→ **WRITTEN EXERCISE**
Scale the data from the line with "Given: Click the green heading word intensive" up to and including the line with "Given: Click the red Exercise label". Write those lines out again with the requests unchanged, but multiply every coordinate in the answers by 1.55 and round to whole numbers, with halves rounded up.

****************************************

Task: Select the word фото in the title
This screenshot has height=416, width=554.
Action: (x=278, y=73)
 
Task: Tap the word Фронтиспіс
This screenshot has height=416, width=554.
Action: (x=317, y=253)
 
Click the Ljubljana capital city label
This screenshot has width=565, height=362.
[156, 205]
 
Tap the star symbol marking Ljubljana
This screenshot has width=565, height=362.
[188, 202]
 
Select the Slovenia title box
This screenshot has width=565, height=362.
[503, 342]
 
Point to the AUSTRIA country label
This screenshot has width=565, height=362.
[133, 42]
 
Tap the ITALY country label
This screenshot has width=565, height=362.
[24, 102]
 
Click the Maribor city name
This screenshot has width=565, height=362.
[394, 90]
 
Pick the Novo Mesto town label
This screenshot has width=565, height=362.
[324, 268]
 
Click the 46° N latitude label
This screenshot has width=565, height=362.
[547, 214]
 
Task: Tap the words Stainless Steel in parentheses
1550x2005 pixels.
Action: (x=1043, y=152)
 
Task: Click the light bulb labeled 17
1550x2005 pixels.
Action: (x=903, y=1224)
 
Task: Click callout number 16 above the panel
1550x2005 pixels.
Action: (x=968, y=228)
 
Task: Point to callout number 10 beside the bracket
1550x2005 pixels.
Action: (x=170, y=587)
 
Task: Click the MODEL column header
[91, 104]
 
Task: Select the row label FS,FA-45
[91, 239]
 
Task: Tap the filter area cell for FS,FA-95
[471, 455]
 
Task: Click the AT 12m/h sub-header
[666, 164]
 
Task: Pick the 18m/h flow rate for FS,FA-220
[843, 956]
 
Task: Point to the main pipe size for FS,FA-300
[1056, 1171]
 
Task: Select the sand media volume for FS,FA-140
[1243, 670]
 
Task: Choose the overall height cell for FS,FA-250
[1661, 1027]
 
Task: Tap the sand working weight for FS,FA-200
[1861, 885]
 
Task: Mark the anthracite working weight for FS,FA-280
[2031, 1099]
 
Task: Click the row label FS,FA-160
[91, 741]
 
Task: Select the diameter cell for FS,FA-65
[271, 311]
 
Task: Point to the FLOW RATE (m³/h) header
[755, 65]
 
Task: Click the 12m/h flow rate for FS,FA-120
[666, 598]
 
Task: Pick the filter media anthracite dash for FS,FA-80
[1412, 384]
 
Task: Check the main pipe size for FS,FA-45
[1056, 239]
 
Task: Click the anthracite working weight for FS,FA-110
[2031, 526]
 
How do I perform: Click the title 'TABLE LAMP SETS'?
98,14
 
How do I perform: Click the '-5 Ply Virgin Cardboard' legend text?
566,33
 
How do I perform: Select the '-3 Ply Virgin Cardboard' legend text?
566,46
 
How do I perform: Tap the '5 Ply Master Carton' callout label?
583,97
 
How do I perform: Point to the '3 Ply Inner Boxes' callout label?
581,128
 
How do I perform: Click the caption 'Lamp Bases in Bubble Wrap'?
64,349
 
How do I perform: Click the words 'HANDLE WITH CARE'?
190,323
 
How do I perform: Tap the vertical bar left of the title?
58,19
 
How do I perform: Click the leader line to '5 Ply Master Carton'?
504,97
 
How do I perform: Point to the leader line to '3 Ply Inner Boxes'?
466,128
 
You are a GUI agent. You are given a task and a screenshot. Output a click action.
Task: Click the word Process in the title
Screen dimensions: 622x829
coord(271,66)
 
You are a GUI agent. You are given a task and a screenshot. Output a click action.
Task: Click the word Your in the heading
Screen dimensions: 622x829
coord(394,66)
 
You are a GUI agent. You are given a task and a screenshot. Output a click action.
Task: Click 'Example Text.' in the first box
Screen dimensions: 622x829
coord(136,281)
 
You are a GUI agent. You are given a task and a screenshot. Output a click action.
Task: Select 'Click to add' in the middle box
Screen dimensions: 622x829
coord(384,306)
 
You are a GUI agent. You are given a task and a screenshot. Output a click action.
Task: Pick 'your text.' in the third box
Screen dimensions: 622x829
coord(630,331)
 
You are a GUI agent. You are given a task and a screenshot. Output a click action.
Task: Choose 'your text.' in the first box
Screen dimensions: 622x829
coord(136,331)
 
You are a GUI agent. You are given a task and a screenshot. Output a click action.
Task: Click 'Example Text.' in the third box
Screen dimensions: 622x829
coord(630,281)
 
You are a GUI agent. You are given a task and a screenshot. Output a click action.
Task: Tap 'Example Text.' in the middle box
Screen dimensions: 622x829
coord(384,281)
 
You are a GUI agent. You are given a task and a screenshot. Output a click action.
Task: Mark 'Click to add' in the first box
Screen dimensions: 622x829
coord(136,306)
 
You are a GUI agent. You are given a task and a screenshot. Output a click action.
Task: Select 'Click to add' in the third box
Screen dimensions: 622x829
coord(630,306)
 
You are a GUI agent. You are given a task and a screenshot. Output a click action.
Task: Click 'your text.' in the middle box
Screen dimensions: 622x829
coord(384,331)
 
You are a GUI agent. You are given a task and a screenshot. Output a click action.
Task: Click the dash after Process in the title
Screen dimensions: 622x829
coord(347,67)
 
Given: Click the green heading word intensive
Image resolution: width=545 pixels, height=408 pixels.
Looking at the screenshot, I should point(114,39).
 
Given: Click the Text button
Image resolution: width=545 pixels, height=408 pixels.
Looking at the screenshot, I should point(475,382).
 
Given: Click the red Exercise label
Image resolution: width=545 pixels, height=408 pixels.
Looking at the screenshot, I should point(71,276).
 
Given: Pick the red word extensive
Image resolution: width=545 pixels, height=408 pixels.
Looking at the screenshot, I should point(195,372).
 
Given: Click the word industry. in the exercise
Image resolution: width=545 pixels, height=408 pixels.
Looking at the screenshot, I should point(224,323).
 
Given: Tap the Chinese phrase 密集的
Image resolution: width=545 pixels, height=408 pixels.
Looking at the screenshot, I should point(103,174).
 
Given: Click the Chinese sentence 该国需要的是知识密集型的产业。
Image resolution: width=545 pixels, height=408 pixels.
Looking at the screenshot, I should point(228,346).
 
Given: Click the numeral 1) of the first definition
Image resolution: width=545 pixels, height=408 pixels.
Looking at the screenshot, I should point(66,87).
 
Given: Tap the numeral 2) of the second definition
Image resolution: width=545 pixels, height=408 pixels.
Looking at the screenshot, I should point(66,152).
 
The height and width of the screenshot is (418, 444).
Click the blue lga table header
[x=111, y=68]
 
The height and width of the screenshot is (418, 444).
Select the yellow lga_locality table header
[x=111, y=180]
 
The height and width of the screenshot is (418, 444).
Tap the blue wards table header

****************************************

→ **OUTPUT OF THE TASK**
Given: Click the green heading word intensive
Image resolution: width=545 pixels, height=408 pixels.
Looking at the screenshot, I should point(177,60).
 
Given: Click the Text button
Image resolution: width=545 pixels, height=408 pixels.
Looking at the screenshot, I should point(736,592).
 
Given: Click the red Exercise label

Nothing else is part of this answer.